2019-04-03 Thread Cameron Simpson

On 04Apr2019 15:40, Ben Finney  wrote:

Cameron Simpson  writes:

To answer my own question ...
On 04Apr2019 14:05, Cameron Simpson  wrote:
> Is it unreasonable to promote bare format strings as candidates for
> the docstring?

Sigh. Because such a string _should_ be evaluated in the runtime scope
context of the _called_ function, and it hasn't been called.


Another reason why docstrings should only be literals: a common use case
is to evaluate the docstrings and put them into static reference
documentation.


Yeah, I do that myself.


If there's something about the API that will be different depending on
where the API is running, but the API documentation just shows me some
condition from when the documentation was built, that's a nasty surprise
waiting to happen. [...]


Certainly that is a concern; I've been thinking just that in the last 
several minutes. But on that basis I intend to constrain my own use of 
this heavily; I've no intention of embedding dynamic information in 
docstrings, just "computable constants" for want of a better term.

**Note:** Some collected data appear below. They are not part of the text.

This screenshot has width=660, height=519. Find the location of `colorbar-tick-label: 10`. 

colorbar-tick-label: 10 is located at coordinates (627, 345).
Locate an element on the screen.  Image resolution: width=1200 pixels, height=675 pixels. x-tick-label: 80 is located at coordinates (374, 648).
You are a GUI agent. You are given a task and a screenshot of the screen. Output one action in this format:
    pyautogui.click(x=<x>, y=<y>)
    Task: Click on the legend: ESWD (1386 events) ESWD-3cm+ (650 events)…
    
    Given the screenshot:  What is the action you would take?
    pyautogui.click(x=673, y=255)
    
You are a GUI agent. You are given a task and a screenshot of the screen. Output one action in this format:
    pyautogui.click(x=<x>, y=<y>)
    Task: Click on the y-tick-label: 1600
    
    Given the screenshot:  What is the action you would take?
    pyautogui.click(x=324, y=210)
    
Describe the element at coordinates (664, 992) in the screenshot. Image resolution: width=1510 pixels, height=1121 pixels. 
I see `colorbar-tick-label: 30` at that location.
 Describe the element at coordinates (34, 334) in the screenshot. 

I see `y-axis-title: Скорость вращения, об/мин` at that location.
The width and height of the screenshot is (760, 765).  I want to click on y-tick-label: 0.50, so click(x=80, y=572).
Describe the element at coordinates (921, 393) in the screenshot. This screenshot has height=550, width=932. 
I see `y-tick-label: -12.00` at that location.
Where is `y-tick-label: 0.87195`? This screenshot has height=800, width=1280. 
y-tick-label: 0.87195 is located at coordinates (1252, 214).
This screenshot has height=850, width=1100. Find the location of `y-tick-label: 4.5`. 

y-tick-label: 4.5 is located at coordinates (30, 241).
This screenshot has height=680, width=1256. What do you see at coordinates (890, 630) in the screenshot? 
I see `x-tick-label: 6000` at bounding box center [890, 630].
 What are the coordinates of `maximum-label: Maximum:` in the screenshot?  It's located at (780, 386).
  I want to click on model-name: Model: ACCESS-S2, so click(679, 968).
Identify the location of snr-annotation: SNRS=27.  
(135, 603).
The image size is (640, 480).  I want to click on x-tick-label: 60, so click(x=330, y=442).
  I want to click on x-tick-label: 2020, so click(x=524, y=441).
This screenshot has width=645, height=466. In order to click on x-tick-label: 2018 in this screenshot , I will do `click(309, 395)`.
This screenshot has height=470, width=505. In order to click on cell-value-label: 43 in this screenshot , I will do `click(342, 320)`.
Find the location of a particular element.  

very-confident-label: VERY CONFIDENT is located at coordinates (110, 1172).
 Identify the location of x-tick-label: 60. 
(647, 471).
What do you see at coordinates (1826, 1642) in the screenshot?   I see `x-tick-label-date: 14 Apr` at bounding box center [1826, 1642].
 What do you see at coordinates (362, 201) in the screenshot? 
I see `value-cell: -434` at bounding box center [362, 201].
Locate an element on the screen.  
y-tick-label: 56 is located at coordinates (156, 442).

My use case was wiring into the docstring the environment variable names 
which control some default behaviour, and those names are themselves 
constants(*) in the module - they may never change but the module puts 
their definitions at the top of the source code:


   DEFAULT_BLAH_ENVVAR = 'APP_BLAH'

Absent monkey patching, I wanted an end user to know the environment 
variable name directly without performing tedious source code 
inspection.


I'm certainly considering constructions like:

 Default value from os.environ[DEFAULT_BLAH_ENVVAR] i.e.  
 ${DEFAULT_BLAH_ENVVAR}.


which would turn into:

 Default value from os.environ[DEFAULT_BLAH_ENVVAR] i.e.
 $APP_BLAH.

though that is then harder to read, albeit more precise.

Cheers,
Cameron Simpson 

* Yes I know Python doesn't have real constants, let's not bicker here.